Die Mentorinnen selbst erwarteten von K kleine bis mittelgroße pädagogische Wunder. Sie versäumten es nie, ihm im Vorfeld zu sagen, dass sie etwas ganz Besonderes sehen möchten, etwas, das jetzt die Lehre bestimme, gleichsam den neuesten Stand der Forschung, umgesetzt in Praxis, schließlich seien sie doch schon so lange raus aus dem Studium. Dass K auch nur mit Wasser kochen würde, dieser Hinweis verfing nicht. K musste sich schon etwas Außergewöhnliches einfallen lassen. Er deklarierte dann seine Stunde von vornherein als ein Experiment. Und Experimente können gelingen, aber auch scheitern. Das nahm ihm etwas vom Druck, den die Mentorinnen, nicht böswillig, aufgebaut hatten.
In den letzten Dienstjahren wurde er immer der gleichen Schule und der gleichen Mentorin zugeteilt, einer hoch kompetenten Persönlichkeit, die unaufgeregt und souverän ihr pädagogisches Handwerk beherrschte. Sie war selbstbewusst genug, nicht jeden beliebigen Innovationsunsinn untertänig mitzumachen. K bestärkte sie darin so gut er konnte. In ihrer Gegenwart verlor das Verkrampfte von oben und unten seine Bedeutung.
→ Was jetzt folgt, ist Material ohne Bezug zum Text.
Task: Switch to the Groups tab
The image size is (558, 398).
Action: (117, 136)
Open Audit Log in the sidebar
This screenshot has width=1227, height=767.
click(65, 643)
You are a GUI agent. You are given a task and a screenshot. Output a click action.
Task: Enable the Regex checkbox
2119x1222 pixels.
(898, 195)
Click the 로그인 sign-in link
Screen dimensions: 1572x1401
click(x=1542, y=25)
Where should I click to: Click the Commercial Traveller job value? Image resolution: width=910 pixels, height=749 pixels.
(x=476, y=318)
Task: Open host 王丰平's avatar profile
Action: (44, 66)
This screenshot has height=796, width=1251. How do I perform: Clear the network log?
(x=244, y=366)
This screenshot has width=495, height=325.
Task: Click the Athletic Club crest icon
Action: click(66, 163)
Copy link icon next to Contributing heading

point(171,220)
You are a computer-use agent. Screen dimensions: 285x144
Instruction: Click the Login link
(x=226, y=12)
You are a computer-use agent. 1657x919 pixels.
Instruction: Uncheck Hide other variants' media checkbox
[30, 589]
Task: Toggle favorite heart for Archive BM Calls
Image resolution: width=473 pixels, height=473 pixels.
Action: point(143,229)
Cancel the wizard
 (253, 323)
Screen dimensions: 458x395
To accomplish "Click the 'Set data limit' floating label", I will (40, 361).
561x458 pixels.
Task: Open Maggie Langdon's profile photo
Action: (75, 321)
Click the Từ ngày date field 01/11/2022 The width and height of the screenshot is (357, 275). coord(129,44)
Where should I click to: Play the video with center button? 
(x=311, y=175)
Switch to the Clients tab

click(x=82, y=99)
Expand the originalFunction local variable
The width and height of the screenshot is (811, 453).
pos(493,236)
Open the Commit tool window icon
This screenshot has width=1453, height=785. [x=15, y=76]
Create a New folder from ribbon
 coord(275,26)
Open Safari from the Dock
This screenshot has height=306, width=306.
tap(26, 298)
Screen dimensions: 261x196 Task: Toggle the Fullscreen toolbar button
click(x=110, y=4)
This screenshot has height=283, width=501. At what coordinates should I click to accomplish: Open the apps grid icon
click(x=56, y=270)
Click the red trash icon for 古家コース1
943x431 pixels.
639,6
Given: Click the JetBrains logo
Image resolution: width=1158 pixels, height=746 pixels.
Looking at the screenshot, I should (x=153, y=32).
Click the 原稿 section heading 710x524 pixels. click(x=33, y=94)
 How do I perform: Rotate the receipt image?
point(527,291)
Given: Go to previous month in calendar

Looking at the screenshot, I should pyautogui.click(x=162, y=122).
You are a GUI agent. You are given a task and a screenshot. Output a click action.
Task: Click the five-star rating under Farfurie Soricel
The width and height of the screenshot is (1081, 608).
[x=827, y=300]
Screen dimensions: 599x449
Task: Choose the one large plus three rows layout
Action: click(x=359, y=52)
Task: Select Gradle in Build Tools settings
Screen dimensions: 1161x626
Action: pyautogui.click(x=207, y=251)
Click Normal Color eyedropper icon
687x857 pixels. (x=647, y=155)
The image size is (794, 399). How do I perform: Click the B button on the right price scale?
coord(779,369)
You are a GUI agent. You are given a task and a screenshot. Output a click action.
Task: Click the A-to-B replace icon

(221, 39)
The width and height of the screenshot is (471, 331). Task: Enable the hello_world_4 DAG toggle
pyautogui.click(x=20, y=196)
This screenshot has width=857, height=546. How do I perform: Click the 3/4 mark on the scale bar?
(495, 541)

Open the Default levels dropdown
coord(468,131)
Die Studierenden lehnten sich an Tagen, an denen er unterrichtete, genüsslich mit der Frage zurück: Na, bringt er’s, oder bringt er’s nicht? Siegt er oder scheitert er, er, der im Kolleg so eloquent über Pädagogik zu reden verstand, wie sie nicht müde wurden, ihm zu sagen. Dieses dichotomische Sieger-Verlierer-Denken war aus den Köpfen nur schwer herauszukriegen. Schließlich wurden auch die Lehramtsstudierenden ein Leben lang nach diesem Strickmuster sozialisiert. Und im Studium unterlagen sie diesem fragwürdigen Schema wieder, so dass sie es auch an die nächste Generation weitergeben würden. Du bist gut, und du bist schlecht. Dass Menschen einfach nur anders sein könnten, ließ solches Denken nicht zu. Entweder bringen die Schüler es, oder sie bringen es nicht. Dafür gab es dann Noten von eins bis sechs, die ein Ranking festschrieben, auf das nun wirklich kein Verlass war. K war für die Studierenden jetzt in der Schülerrolle, bringt er’s oder bringt er’s nicht?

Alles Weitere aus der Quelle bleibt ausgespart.